(RECORDS SUPPLIED Opens)
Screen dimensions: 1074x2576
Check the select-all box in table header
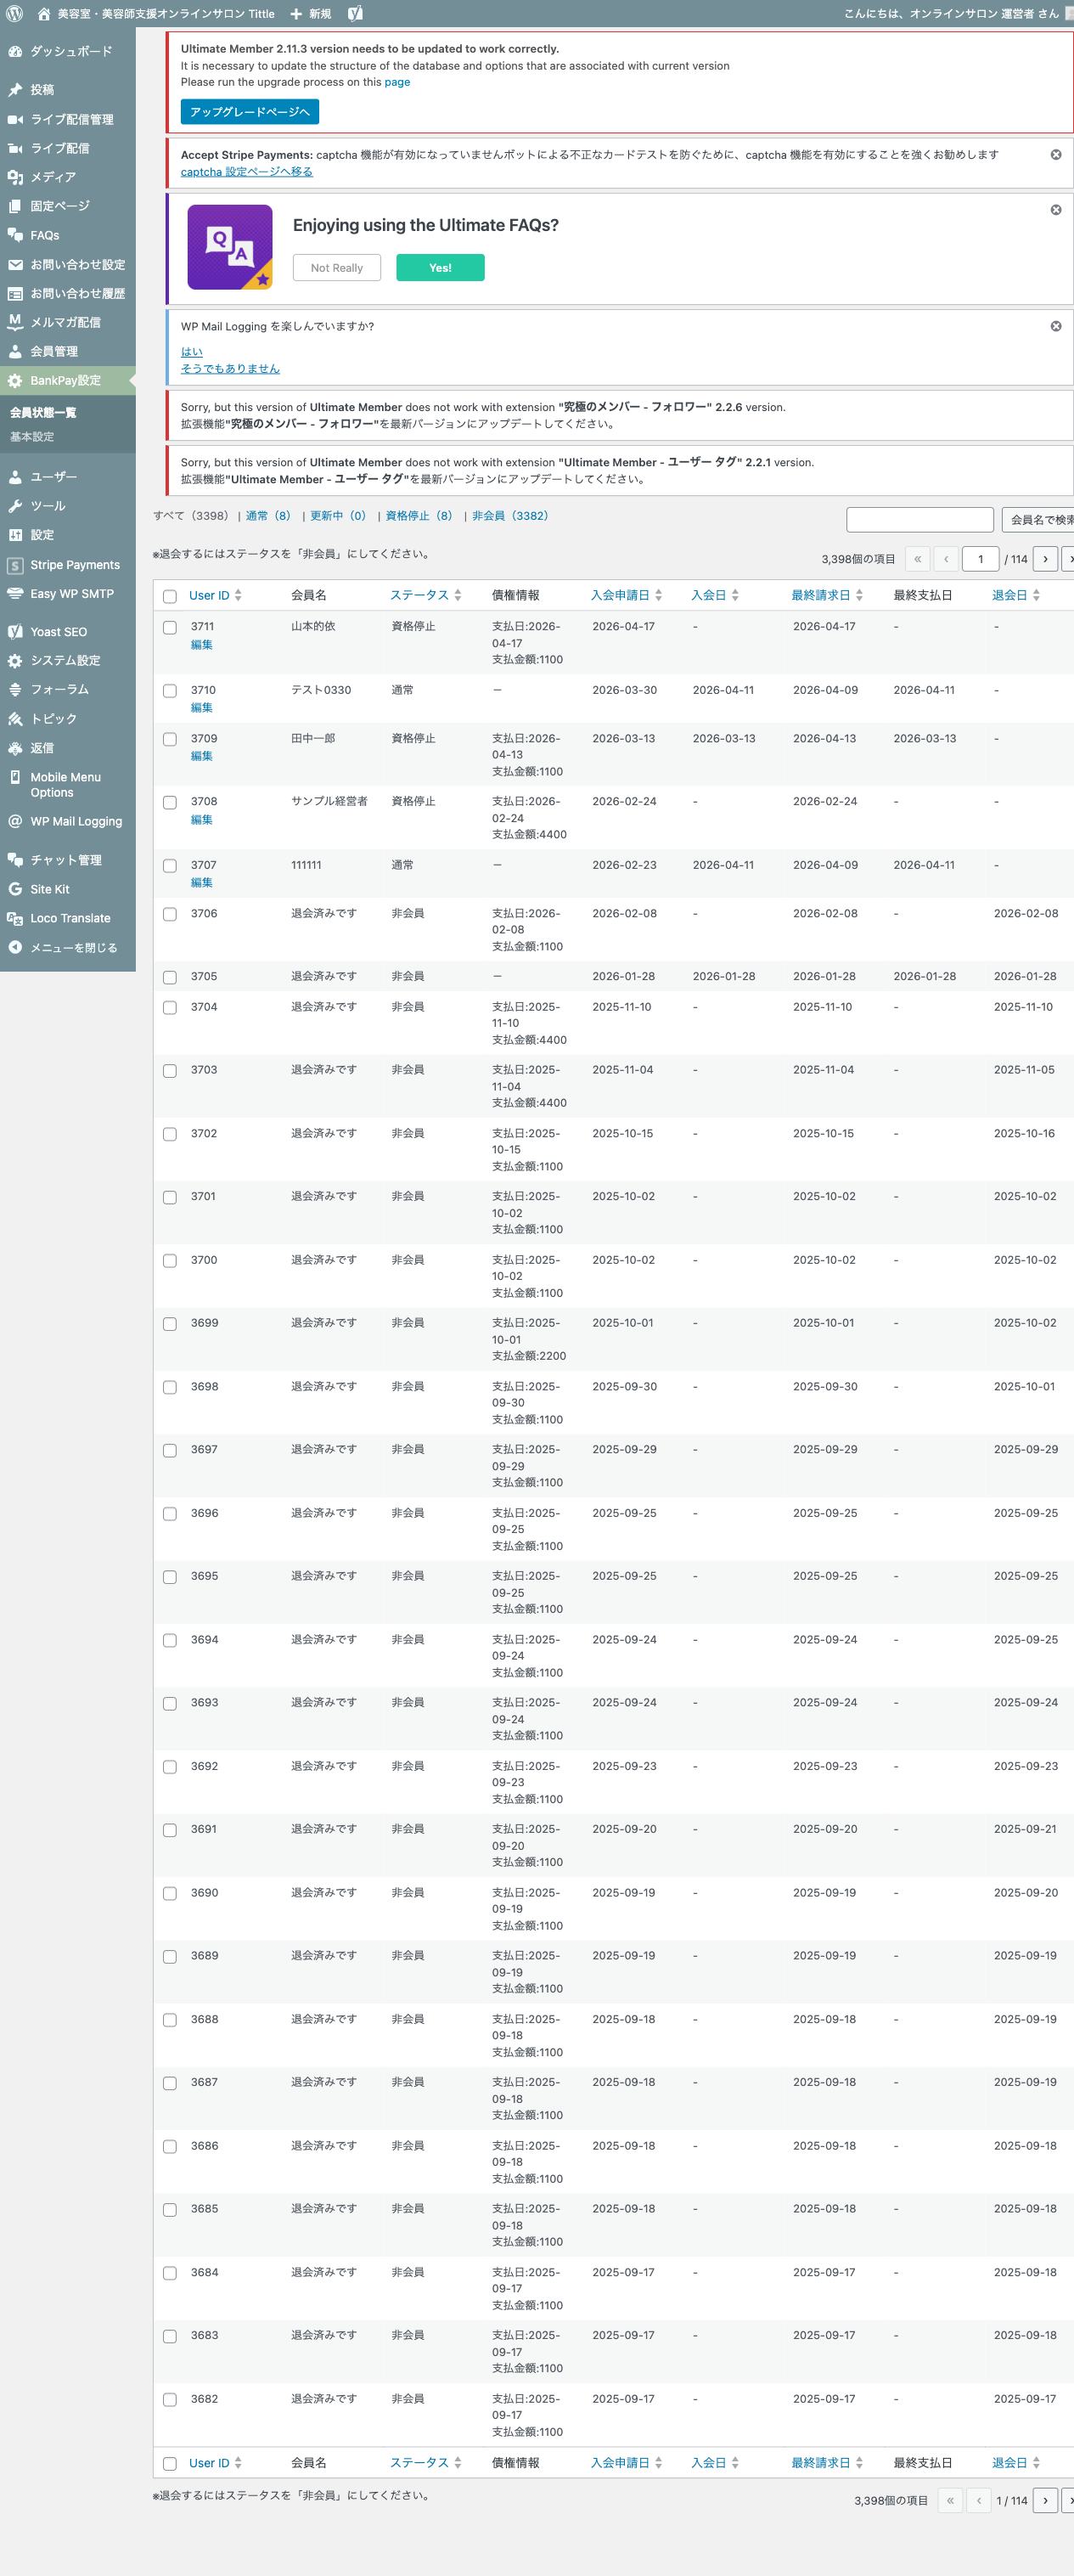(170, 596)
(RECORDS SUPPLIED Closes)
(RECORDS SUPPLIED Opens)
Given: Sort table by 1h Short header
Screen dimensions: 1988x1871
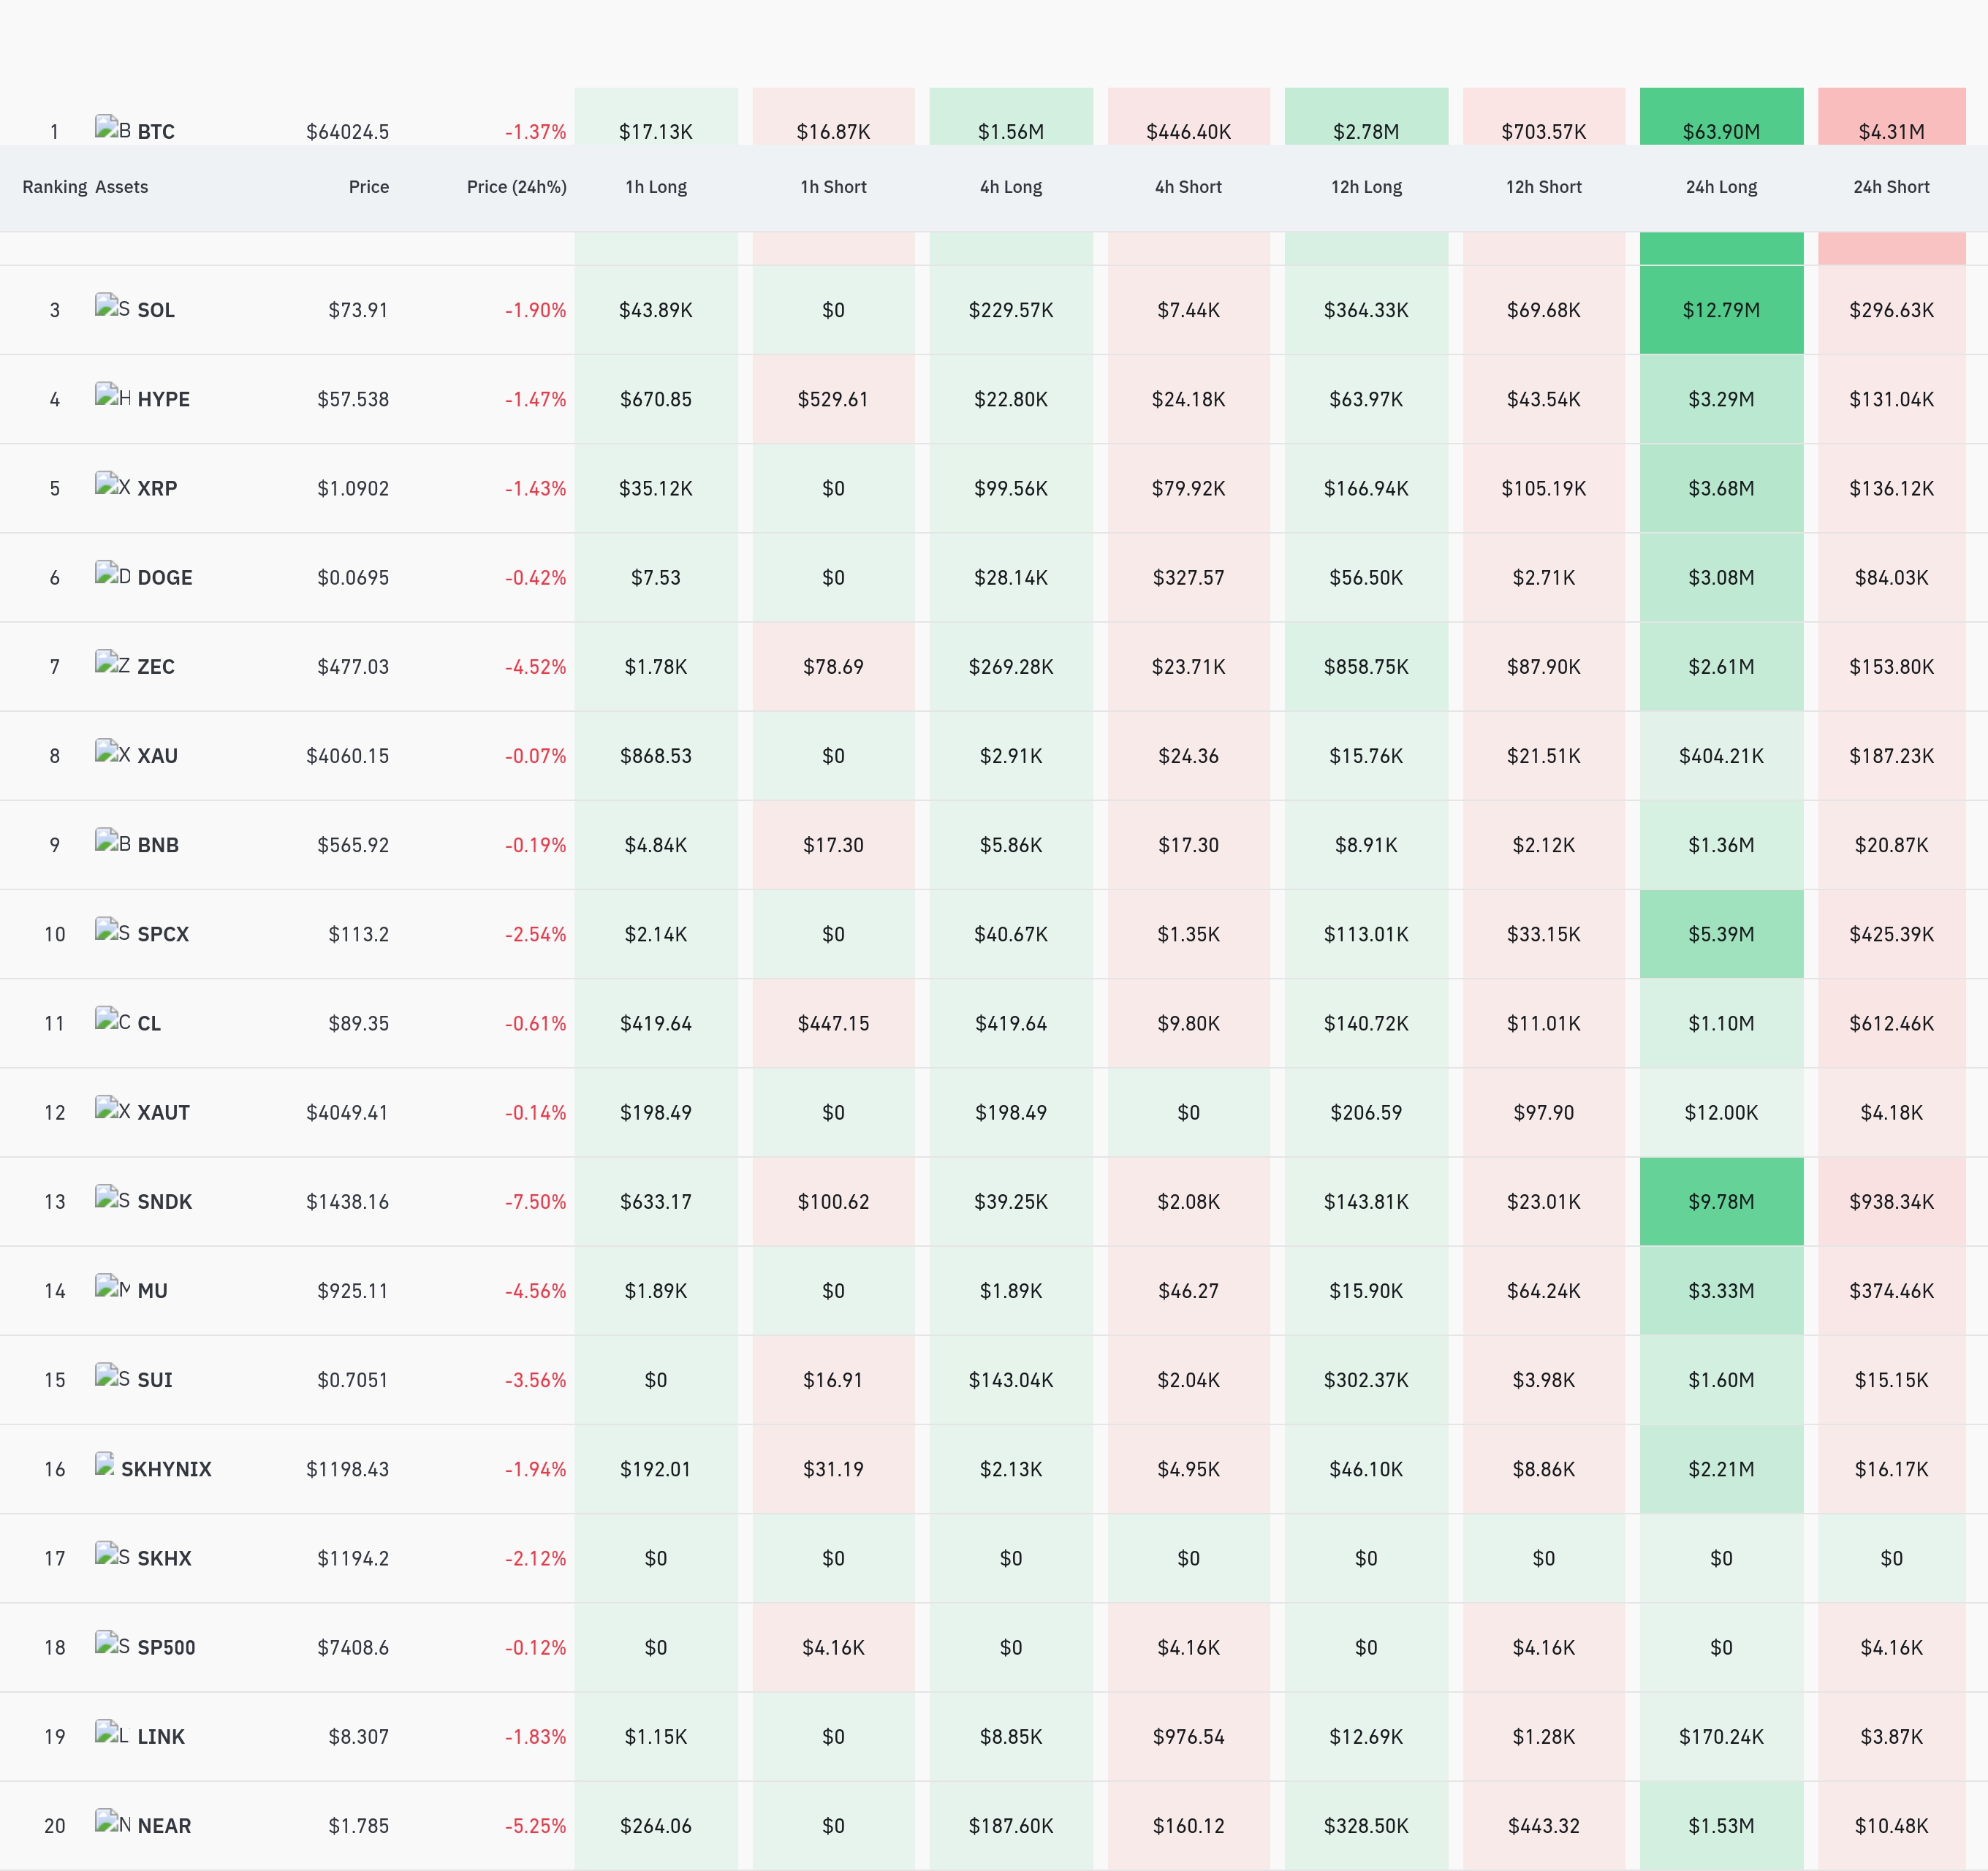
(RECORDS SUPPLIED Closes)
(TO DO) Considering only lines that contain the word "dimensions", say how many there are in the data, with no other text.

(RESPONSE) 2